— Available data —
________________
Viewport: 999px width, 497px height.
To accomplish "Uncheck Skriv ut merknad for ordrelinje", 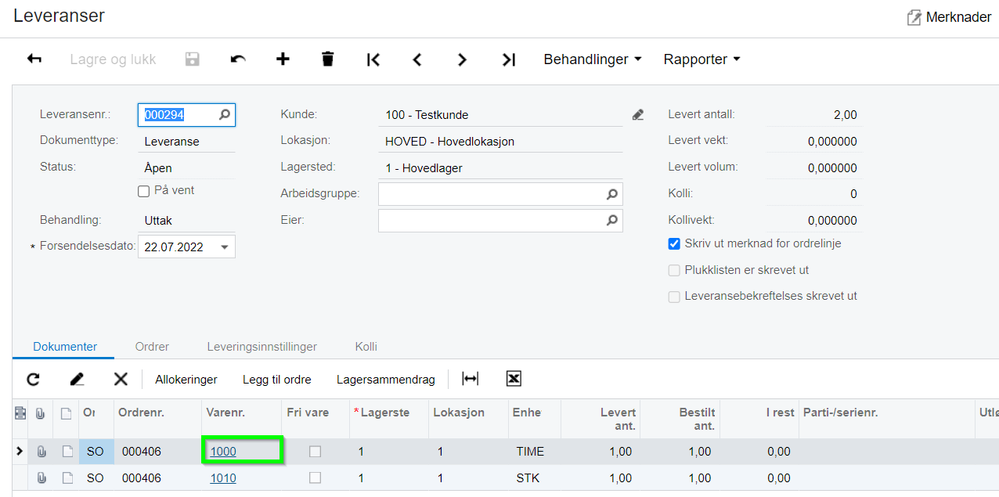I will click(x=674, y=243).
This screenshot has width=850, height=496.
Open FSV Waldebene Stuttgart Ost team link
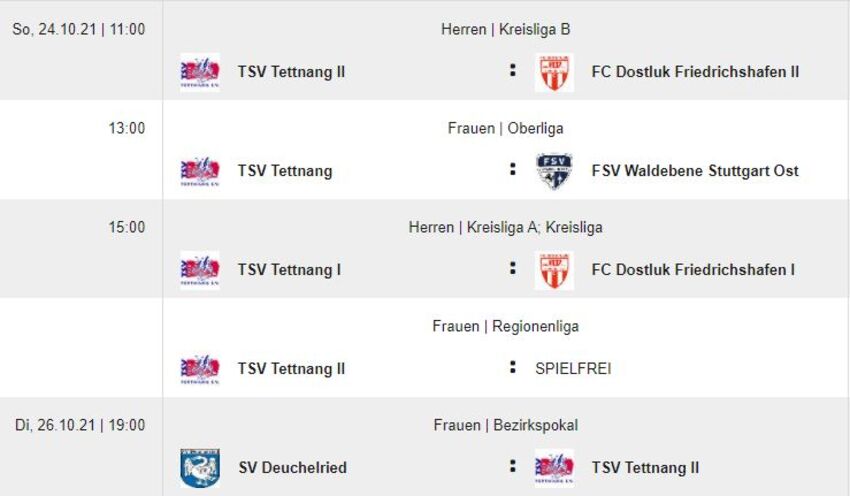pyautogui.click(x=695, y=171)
________________
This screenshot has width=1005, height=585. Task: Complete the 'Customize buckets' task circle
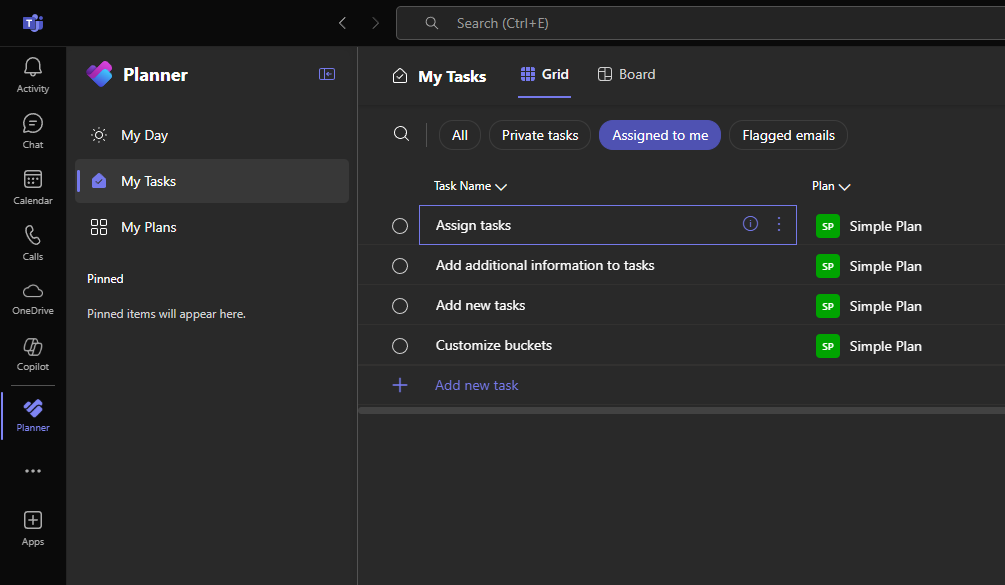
________________
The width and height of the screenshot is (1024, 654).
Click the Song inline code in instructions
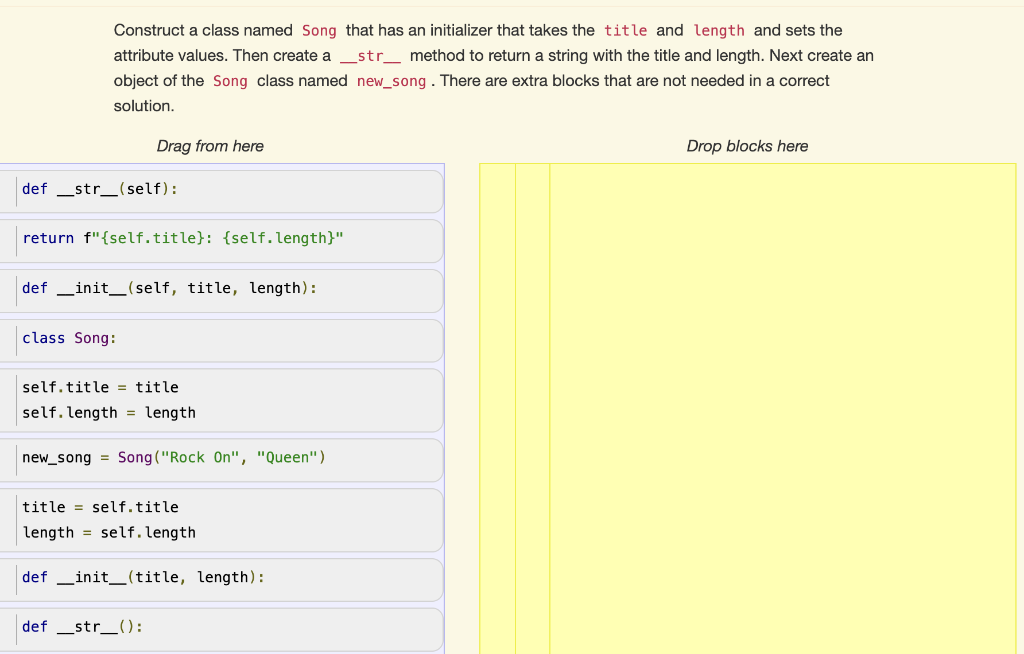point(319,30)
________________
— Problem to work on —
Within the records above, count the lines that hold the word "width" and give only that number.

— Exercise result —
4